- Uch Tappeh-ye Kord
- Coordinates: 37°02′03″N 46°02′58″E﻿ / ﻿37.03417°N 46.04944°E
- Country: Iran
- Province: West Azerbaijan
- County: Miandoab
- District: Gug Tappeh
- Rural District: Yaqin Ali Tappeh

Population (2016)
- • Total: 1,433
- Time zone: UTC+3:30 (IRST)

= Uch Tappeh-ye Kord =

Village in West Azerbaijan province, Iran

Uch Tappeh-ye Kord (اوچ تپه كرد) (Note: Also romanized as Ūch Tappeh-ye Kord) is a village in Yaqin Ali Tappeh Rural District of Gug Tappeh District in Miandoab County, West Azerbaijan province, Iran.

==Demographics==
===Population===
At the time of the 2006 National Census, the village's population was 1,338 in 367 households, when it was in Marhemetabad Rural District of the Central District.
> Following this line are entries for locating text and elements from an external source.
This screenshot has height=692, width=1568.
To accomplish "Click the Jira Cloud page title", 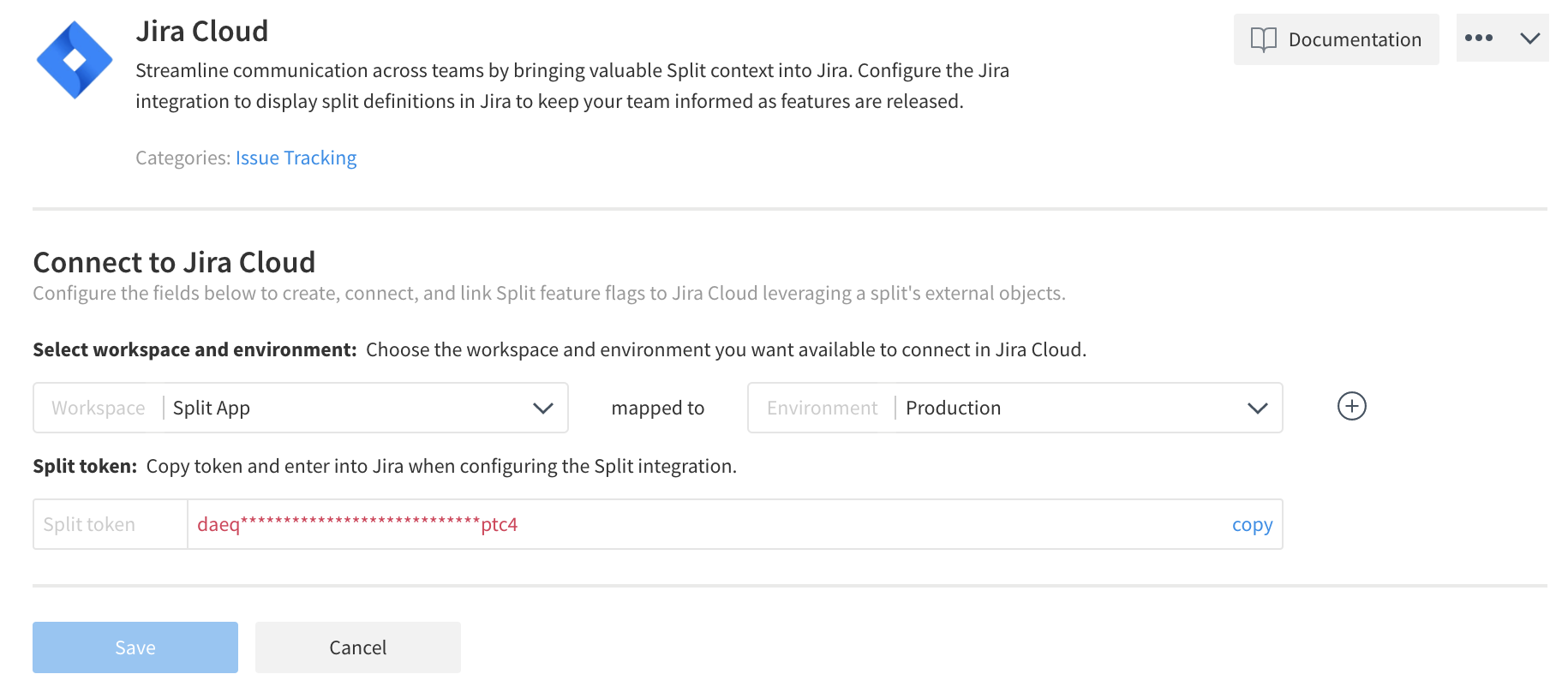I will click(201, 31).
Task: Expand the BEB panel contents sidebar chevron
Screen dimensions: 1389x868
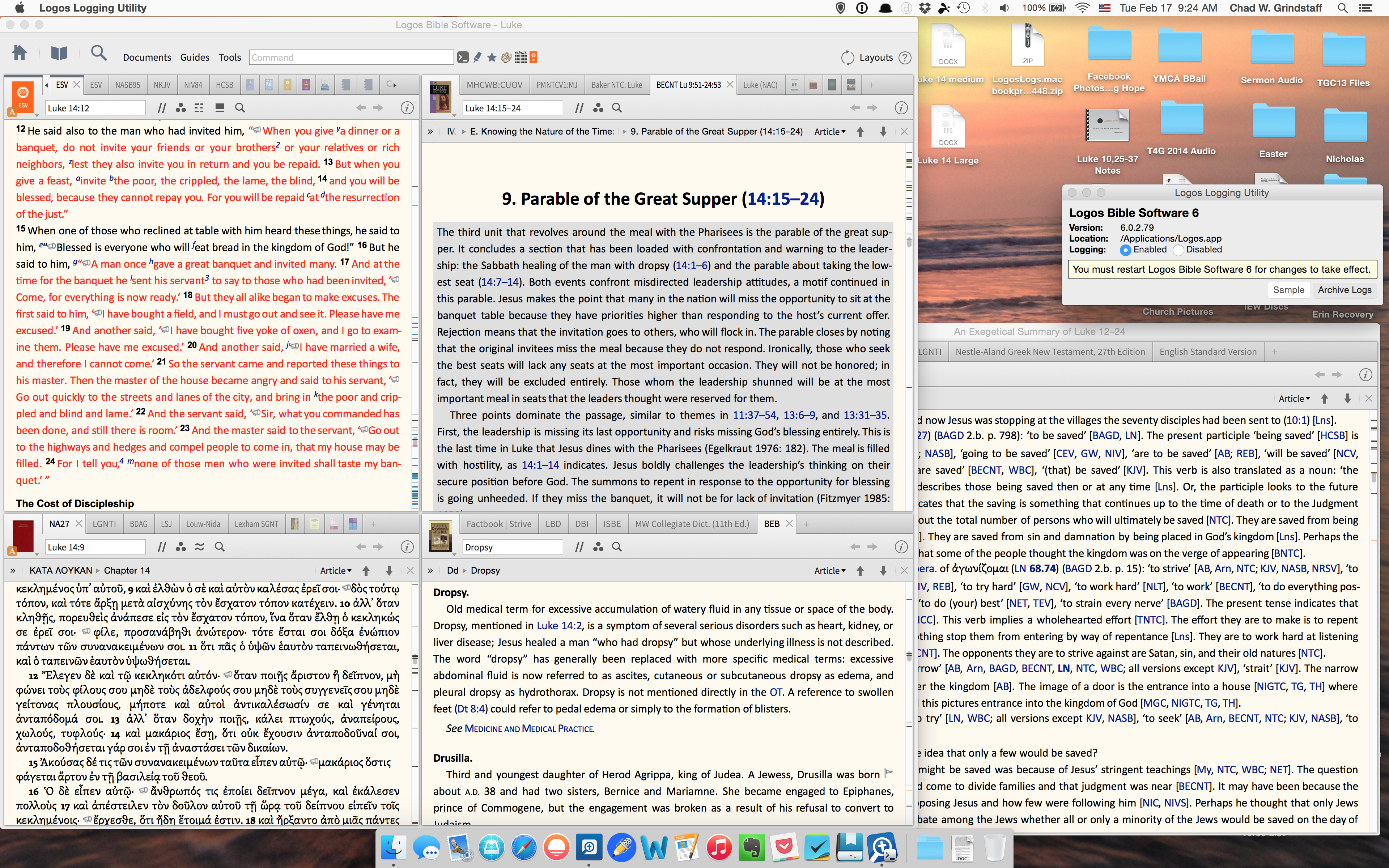Action: click(x=430, y=571)
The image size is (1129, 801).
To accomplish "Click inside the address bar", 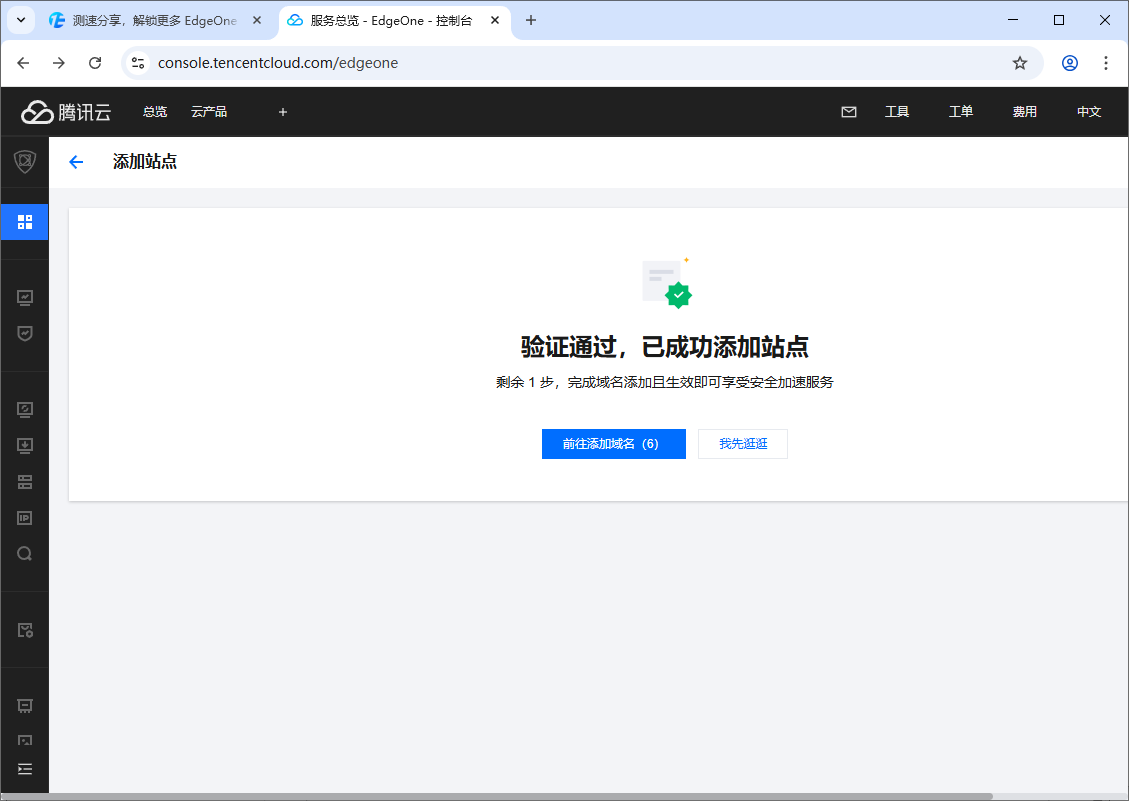I will [x=400, y=62].
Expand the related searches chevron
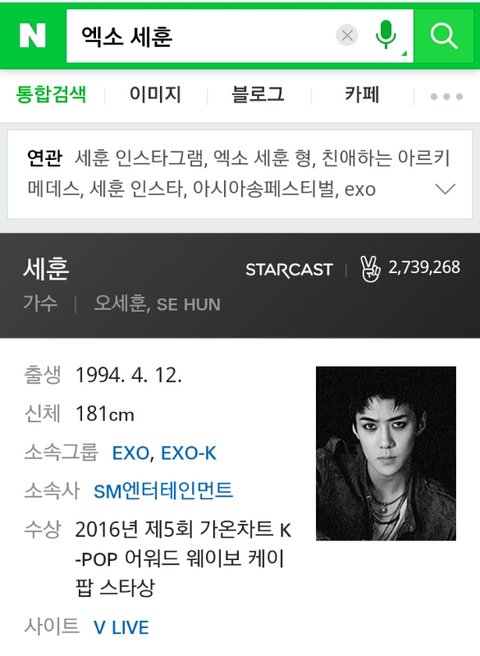This screenshot has width=480, height=656. (x=445, y=190)
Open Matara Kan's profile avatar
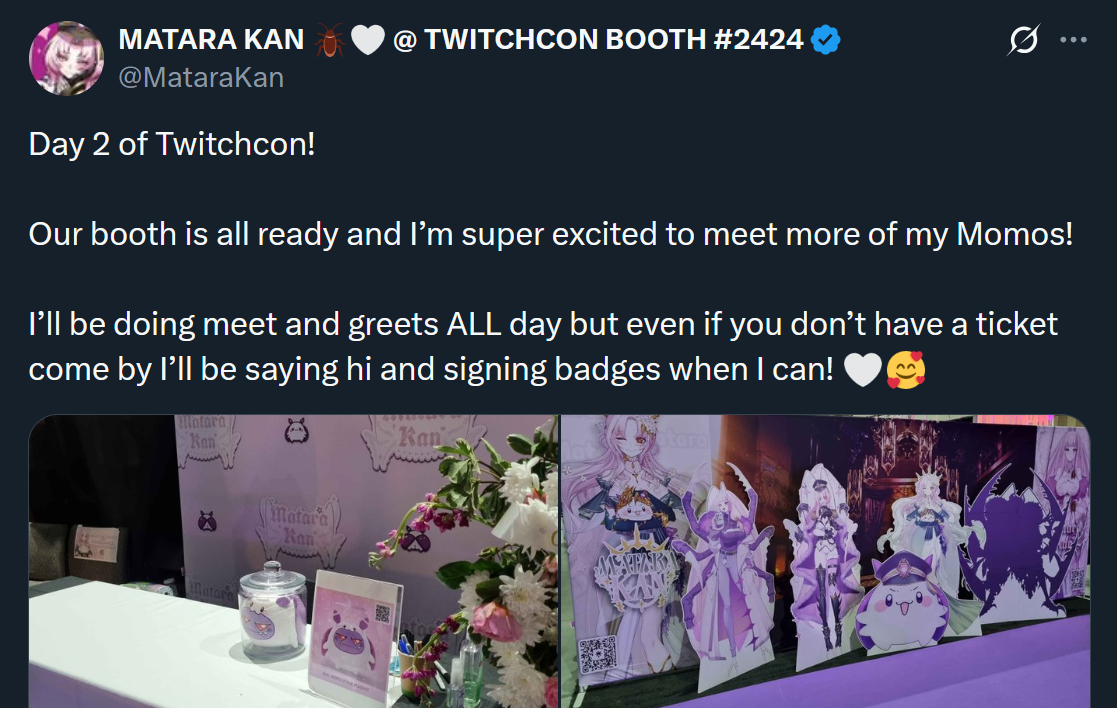 (66, 58)
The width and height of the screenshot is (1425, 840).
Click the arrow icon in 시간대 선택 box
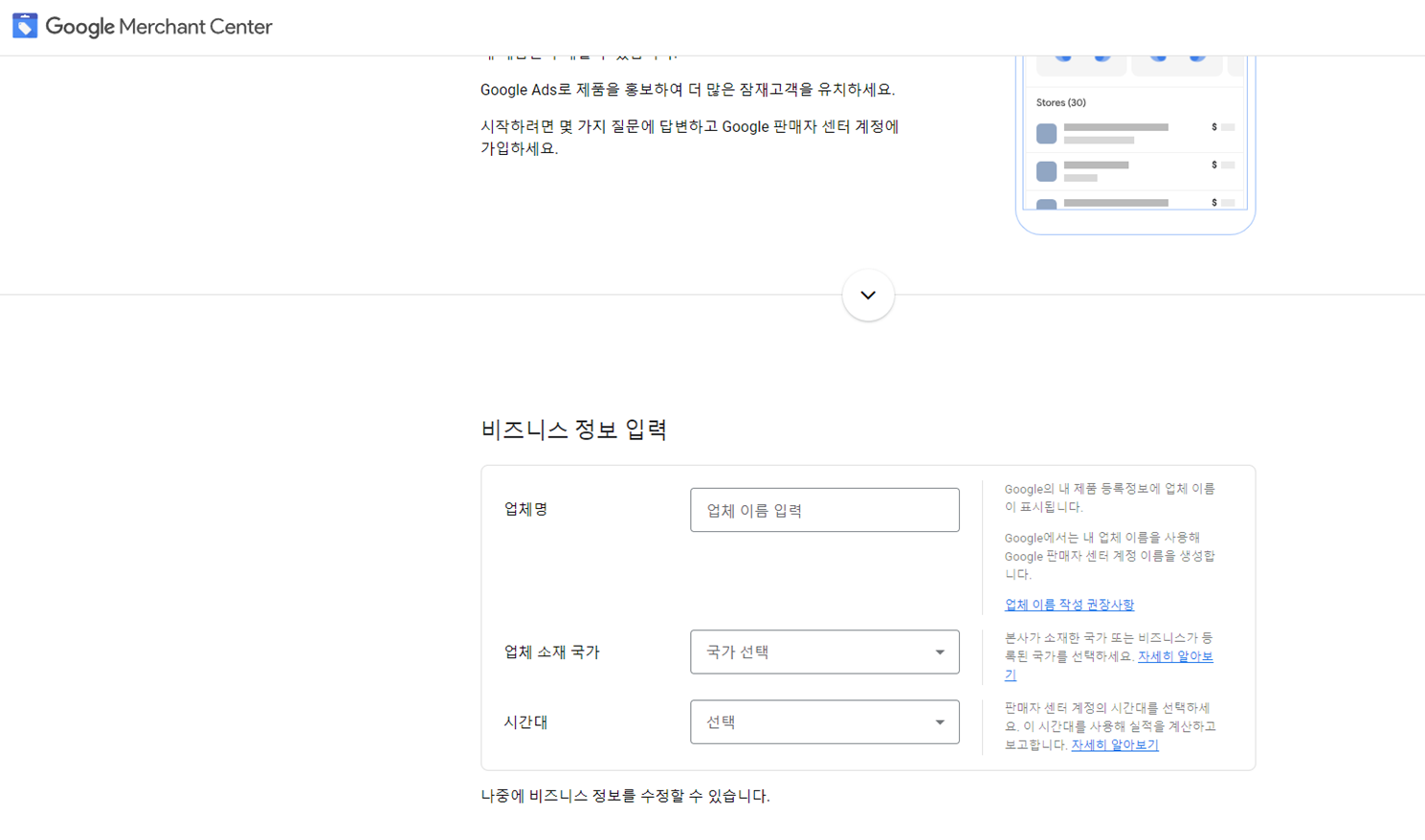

The following census in 2011 counted 1,437 people in 455 households. The 2016 census measured the population of the village as 1,433 people in 470 households.

In 2024, the rural district was separated from the district in the formation of Gug Tappeh District, and Uch Tappeh-ye Kord was transferred to Yaqin Ali Tappeh Rural District created in the new district.